Wednesday, September 13, 2006

Congregational Support?

There was an interesting post on LJ today by one of my Wiccan friends who spoke about the contrast between her time in the Metropolitan Community Church (pro-gay Christian denomination) and her experience in Wiccan circles (both traditional and Dianic). When she was involved with the MCC she was part of a congregational care team that was available to talk to troubled members of the congregation. She is going through a rough time presently and noticing that nothing like this seems to exist in the Wiccan or larger pagan community. (It was not clear if she was including recons or other types of pagans in this observation or not.)

I know we've had discussions before about whether there ought to be the equivalent of churches and congregations in the various pagan religions or whether assorted pagans could create something like that. It seems like the small circles and solitary practices aren't conducive to providing the kind of care that members of mainline congregations can expect--even pragmatic things like having meals delivered during convalescence.

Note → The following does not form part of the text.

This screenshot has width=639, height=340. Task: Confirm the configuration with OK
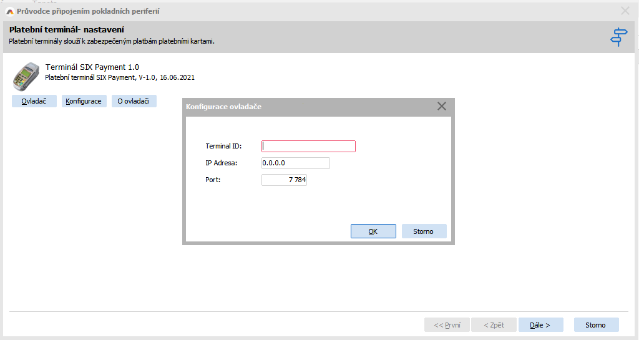pyautogui.click(x=373, y=231)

Yet it seems to me that pagans are not lacking in compassion or a desire to help--look at the prayer request topics here at TC.

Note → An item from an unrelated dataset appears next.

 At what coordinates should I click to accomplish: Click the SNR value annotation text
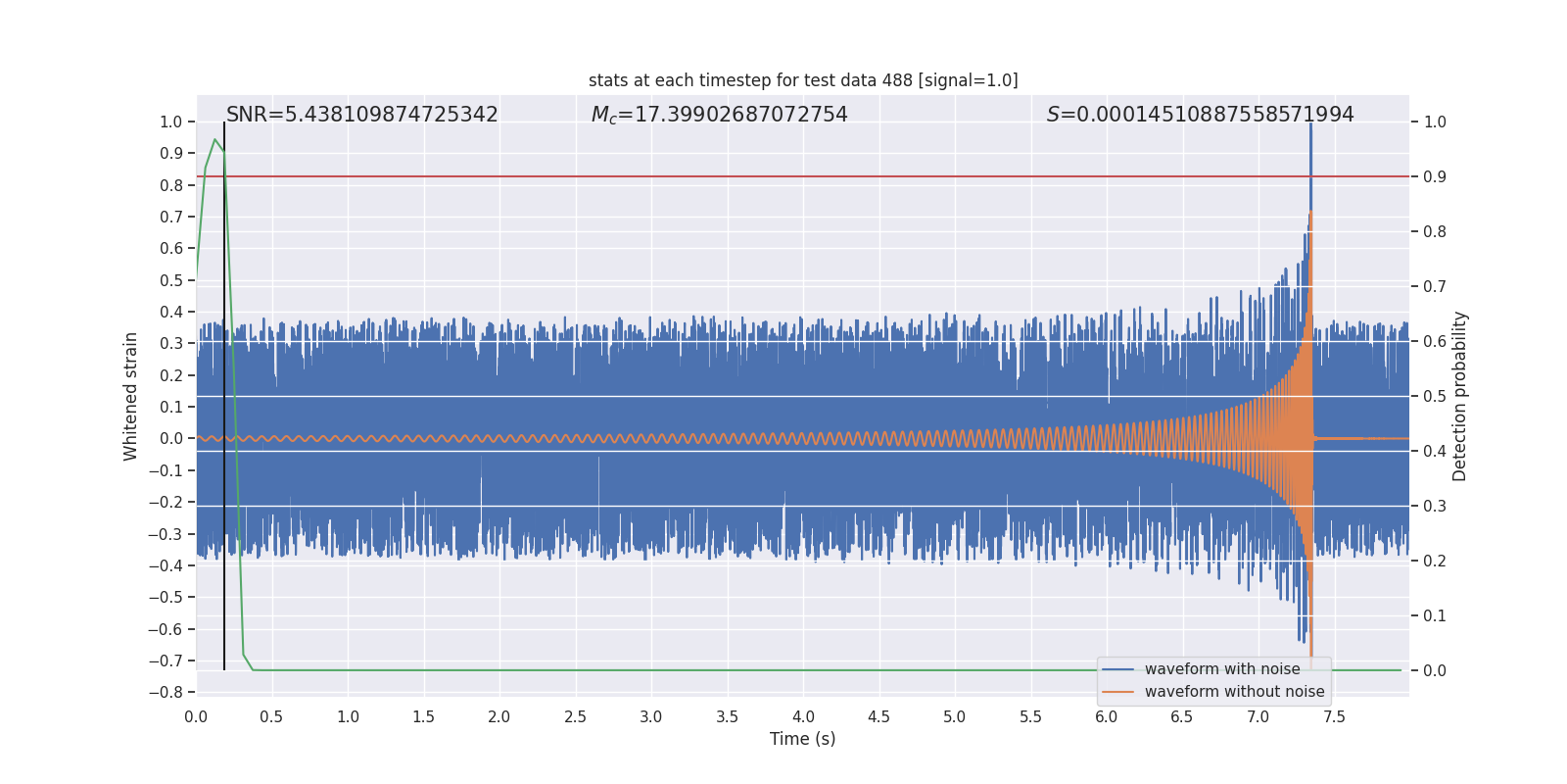(x=362, y=115)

Should pagan religious groups incorporate some mechanism for supporting their members in more than a striclty spiritual sense? Does your religion have this as a priority or is this seen as separate from the religious sphere? (A need better met in therapy or by friends and loved ones, perhaps?) Have you ever felt the lack of such support when you were going through a hard time either in terms of health or emotionally? If we wanted to support our co-religionists in some way, how could we structure such supports into our growing religious communities? Can small groups like covens manage this or is it too much to ask?

Feel free to answer any of these or to suggest new questions related to the general topic.

I should add that some of the responses to the LJ post mentioned that the Christian religion specifically requires charitable acts and that perhaps pagans are resistant to forming congregations as a result of negative past experiences or because they are by nature more individualistic in their approach to religion as nonconformists. I don't think we are doomed to be antisocial but I admit I resist joining large religious groups after my own Hare Krsna past. Yet when I went through my heart surgery I found myself really wishing I had a minister of some sort to talk to as well as a congregation to bring me a few meals-beyond what my friends could manage.